Task A: From the avocado banana muffin recipe below, list every ingredient whose amount is given in teaspoons, along with that amount.
Task B: Write a continuation of the avocado banana muffin recipe below, starting right after its last listed ingredient.

──────── Reading passage ────────

Personally, I love avocados and the idea behind this recipe was to create a delicious soft, and fluffy muffin without any processed oil. I wanted to use ALL the healthy fat that an avocado offered, and I was determined to create a hit. And I did 😉

These are so good for breakfast with a scramble, and some almond butter or peanut butter. Soooo good and packed with protein!

Avocado Banana Muffins

  • Servings: 6
  • Difficulty: easy
  • Print

Yields 6 Muffins

Ingredients:

  • 2 cups rolled oats (blended into oat flour)
  • 2 tsp baking powder
  • 2/8 tsp stevia
  • 1 scoop whey protein (I used Hammer’s Vanilla flavor)
  • 2 tsp cinnamon ( i like more…)
  • 1 large avocado ( the bigger the better, and a good avocado makes it delicious)
  • 1 banana
  • 1 large egg
  • 1 tsp vanilla extract
  • 1/4 cup unsweetened almond milk
  • 1 container siggis vanilla yogurt (about 3/4 cup)

──────── Data listing ────────

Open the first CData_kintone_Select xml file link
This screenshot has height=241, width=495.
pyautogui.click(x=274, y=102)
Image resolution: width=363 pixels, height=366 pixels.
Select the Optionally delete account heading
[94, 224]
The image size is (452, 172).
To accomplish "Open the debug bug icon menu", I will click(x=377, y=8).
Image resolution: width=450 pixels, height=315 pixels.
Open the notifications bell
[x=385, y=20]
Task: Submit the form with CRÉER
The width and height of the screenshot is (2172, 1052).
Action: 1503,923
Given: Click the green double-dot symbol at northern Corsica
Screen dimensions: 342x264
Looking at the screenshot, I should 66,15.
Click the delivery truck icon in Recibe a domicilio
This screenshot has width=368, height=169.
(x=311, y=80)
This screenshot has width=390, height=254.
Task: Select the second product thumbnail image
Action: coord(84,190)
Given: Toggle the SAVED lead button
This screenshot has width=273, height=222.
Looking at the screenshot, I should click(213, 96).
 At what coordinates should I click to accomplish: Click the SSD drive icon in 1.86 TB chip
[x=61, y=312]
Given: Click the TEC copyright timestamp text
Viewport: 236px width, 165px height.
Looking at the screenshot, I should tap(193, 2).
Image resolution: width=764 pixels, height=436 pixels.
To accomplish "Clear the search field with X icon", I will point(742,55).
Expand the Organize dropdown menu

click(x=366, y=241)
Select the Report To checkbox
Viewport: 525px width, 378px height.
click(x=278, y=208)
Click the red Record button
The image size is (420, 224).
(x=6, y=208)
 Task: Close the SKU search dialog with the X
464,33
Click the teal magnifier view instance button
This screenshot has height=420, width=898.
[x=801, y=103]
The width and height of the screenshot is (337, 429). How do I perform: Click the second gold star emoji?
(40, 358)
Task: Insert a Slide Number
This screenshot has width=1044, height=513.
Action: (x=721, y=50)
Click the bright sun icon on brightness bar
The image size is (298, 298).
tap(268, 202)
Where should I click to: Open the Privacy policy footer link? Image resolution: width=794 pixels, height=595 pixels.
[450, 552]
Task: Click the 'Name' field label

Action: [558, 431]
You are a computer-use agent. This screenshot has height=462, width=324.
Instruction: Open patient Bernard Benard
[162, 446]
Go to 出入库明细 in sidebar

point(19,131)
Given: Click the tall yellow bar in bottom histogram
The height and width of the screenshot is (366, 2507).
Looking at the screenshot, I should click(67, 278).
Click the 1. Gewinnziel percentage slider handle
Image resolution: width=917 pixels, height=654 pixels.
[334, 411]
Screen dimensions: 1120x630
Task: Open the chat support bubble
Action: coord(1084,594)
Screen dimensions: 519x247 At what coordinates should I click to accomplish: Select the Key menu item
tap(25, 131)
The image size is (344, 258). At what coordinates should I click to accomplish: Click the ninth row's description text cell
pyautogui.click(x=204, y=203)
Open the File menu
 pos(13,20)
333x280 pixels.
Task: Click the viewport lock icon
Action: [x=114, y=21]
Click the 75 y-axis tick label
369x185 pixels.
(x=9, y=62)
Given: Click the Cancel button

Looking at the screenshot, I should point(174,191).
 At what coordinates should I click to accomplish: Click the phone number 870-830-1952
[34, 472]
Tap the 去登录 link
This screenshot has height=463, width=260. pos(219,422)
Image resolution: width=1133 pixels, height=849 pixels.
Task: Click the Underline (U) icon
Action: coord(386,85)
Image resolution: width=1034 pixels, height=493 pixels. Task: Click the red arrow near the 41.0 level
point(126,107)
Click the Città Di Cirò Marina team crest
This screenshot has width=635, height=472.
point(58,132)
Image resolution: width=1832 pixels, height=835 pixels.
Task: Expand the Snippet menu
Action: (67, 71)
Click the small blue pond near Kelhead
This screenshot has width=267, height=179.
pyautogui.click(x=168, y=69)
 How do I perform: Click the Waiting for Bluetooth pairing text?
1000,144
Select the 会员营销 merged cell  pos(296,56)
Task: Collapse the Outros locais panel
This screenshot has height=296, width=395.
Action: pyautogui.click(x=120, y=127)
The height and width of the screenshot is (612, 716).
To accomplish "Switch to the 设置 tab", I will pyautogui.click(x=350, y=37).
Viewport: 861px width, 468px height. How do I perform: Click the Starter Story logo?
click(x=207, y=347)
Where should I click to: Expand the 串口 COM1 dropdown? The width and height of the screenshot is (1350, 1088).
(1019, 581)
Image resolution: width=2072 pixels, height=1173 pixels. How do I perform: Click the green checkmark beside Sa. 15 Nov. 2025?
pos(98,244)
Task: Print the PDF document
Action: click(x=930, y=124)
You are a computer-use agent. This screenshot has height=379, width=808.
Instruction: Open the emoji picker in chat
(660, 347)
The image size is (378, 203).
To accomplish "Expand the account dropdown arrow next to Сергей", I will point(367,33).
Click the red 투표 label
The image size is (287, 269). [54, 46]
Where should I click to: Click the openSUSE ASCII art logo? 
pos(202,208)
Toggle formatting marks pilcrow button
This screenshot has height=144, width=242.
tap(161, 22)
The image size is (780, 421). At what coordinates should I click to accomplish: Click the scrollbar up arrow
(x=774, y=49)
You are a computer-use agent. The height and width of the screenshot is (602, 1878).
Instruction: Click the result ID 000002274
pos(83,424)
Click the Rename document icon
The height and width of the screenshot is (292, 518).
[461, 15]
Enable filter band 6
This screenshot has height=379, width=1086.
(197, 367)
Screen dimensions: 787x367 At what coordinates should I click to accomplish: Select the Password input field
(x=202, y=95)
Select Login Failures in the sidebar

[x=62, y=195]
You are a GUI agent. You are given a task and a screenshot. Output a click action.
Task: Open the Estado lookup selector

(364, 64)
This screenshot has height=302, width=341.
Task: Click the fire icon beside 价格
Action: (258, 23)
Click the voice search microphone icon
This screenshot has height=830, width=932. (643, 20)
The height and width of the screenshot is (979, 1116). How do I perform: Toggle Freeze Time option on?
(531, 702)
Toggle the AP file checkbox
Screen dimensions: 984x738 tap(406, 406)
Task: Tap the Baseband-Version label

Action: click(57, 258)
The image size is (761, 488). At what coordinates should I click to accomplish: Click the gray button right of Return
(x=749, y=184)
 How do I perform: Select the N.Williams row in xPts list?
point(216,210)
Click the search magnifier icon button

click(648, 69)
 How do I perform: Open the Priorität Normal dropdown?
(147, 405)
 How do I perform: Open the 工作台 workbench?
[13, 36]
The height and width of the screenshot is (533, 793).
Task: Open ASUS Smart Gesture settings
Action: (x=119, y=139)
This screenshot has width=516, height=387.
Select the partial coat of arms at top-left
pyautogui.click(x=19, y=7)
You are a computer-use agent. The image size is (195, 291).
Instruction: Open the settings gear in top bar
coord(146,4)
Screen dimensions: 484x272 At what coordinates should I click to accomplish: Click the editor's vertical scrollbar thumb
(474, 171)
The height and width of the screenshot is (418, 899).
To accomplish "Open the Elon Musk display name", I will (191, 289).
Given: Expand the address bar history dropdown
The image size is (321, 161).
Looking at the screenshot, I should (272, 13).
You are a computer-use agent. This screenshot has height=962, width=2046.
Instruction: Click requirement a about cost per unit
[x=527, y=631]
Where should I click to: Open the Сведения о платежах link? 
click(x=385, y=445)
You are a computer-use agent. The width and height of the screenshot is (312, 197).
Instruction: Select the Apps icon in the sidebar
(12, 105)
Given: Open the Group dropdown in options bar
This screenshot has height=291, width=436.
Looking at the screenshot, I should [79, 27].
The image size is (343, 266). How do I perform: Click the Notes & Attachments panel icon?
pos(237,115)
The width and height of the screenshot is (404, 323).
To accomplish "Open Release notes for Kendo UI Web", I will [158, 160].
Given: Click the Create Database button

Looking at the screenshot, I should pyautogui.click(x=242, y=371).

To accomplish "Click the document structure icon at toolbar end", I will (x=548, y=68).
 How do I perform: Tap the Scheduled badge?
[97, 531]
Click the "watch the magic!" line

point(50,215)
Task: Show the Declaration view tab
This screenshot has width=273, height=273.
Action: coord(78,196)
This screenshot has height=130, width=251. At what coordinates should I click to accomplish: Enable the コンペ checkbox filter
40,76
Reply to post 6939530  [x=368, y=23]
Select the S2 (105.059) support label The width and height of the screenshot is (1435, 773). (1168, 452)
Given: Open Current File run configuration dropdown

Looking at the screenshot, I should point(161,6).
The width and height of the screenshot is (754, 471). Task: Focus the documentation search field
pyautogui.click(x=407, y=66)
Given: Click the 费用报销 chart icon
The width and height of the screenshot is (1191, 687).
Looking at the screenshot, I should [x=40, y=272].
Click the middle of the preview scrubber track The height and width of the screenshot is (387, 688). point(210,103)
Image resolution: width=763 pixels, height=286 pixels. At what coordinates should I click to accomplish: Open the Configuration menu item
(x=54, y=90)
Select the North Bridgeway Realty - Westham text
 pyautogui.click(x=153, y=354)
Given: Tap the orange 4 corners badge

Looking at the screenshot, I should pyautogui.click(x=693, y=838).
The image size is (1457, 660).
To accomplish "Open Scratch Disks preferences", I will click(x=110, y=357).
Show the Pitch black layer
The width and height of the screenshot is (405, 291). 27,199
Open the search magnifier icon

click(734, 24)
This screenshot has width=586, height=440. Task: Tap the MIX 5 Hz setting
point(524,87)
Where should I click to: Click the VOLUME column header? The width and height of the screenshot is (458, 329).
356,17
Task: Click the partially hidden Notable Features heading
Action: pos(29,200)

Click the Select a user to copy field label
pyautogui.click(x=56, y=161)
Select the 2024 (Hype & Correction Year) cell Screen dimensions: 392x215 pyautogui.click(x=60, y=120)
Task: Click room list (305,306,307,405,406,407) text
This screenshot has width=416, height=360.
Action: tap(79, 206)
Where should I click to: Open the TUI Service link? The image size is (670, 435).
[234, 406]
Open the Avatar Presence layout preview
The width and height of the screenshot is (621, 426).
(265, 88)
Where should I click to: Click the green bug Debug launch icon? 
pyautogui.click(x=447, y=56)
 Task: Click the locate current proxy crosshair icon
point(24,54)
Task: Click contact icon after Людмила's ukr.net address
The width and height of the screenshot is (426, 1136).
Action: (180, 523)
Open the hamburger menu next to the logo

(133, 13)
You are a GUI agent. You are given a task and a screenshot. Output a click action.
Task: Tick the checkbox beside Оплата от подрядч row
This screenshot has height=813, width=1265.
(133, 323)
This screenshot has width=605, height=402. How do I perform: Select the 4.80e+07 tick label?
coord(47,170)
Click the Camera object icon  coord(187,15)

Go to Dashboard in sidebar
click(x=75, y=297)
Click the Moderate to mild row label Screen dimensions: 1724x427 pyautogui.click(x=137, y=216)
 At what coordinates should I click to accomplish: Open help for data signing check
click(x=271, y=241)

────────

Answer area A:
2 tsp baking powder
2/8 tsp stevia
2 tsp cinnamon
1 tsp vanilla extract

Answer area B:
  • 1/2 cup dark chocolate or semisweet chocolate chips

Directions:

Preheat the oven to 350 degrees and spray a 6 or 12 muffin pan with non-stick cooking spray.

Put all of the dry ingredients into the blender (oats-cinnamon) then place into a medium bowl.

Next, blend all of the wet ingredients (avocado-yogurt) in the blender until smooth, and gently pour it into the dry ingredients bowl with the chocolate chips and stir until just combined (less than 19 times). The key to the perfect muffin is to not over mix :).

Evenly distribute the mix onto the muffin pan, and let it bake for 26 minutes. Insert a toothpick  into the center to test if the muffin is done.